▶ _EXERCISE PROMPT_: Find the lines below that contain "magnifier" and tally them. Return only the total.

------ RECORDS TO USE ------

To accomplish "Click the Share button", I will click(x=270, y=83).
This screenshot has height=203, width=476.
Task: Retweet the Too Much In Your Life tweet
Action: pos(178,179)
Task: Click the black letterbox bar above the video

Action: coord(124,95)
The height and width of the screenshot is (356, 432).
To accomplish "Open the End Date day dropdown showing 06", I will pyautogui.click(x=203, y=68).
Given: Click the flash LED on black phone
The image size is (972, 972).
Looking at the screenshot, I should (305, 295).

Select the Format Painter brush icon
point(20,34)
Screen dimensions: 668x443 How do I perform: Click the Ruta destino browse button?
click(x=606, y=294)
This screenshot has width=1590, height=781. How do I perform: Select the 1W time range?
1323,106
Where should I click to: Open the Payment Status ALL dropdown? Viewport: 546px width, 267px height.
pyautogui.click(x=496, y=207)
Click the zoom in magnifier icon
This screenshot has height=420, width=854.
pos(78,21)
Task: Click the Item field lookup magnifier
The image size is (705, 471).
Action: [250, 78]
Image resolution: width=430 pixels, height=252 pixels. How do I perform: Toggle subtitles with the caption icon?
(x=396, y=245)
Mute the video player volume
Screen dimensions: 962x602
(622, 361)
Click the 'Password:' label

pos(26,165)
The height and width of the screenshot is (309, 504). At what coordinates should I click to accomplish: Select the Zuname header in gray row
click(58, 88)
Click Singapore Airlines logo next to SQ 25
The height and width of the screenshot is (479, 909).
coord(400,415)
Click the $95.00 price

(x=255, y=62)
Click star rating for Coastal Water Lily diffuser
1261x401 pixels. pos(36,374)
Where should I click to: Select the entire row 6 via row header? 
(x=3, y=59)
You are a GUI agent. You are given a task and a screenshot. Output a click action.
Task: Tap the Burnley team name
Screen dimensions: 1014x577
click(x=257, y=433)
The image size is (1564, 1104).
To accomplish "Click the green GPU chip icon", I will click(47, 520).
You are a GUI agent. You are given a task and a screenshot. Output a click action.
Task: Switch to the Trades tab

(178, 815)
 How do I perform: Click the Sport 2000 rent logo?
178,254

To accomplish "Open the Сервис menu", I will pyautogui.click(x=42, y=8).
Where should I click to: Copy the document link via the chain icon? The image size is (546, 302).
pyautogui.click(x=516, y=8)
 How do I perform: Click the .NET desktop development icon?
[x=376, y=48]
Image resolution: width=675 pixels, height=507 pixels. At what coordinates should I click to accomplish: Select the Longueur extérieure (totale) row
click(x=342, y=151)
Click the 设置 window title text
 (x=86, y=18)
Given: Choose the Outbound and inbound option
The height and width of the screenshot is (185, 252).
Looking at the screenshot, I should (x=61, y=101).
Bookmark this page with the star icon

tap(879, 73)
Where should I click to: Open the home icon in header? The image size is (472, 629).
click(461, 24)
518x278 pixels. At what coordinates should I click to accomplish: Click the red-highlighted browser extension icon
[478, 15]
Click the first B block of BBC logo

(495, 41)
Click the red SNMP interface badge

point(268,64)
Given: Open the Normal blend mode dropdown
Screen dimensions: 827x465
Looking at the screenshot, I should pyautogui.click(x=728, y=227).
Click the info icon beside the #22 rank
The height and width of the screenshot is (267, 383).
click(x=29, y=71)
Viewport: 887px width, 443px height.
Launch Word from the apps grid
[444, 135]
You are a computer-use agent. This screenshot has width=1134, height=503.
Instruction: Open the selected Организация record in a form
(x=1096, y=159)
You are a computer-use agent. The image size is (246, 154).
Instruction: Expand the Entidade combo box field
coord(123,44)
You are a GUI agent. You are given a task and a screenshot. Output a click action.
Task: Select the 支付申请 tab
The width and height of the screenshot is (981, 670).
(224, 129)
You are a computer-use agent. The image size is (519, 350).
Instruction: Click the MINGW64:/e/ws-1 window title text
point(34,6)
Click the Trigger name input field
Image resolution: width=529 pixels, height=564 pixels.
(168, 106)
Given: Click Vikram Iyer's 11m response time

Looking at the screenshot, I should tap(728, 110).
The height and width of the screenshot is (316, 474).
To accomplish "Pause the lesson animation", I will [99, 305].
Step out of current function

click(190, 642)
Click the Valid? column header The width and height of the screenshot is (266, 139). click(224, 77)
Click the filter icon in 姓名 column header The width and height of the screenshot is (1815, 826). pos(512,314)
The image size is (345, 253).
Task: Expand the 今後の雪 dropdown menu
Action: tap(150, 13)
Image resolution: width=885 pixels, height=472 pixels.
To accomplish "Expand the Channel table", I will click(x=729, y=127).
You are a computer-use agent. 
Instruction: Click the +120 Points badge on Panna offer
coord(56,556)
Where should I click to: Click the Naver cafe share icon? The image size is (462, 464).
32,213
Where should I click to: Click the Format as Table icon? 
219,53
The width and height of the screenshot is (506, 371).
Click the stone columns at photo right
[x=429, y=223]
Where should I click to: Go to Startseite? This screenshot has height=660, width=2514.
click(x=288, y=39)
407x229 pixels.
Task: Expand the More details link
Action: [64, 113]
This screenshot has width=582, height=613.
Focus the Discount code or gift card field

------

▶ _RESULT BELOW_: 2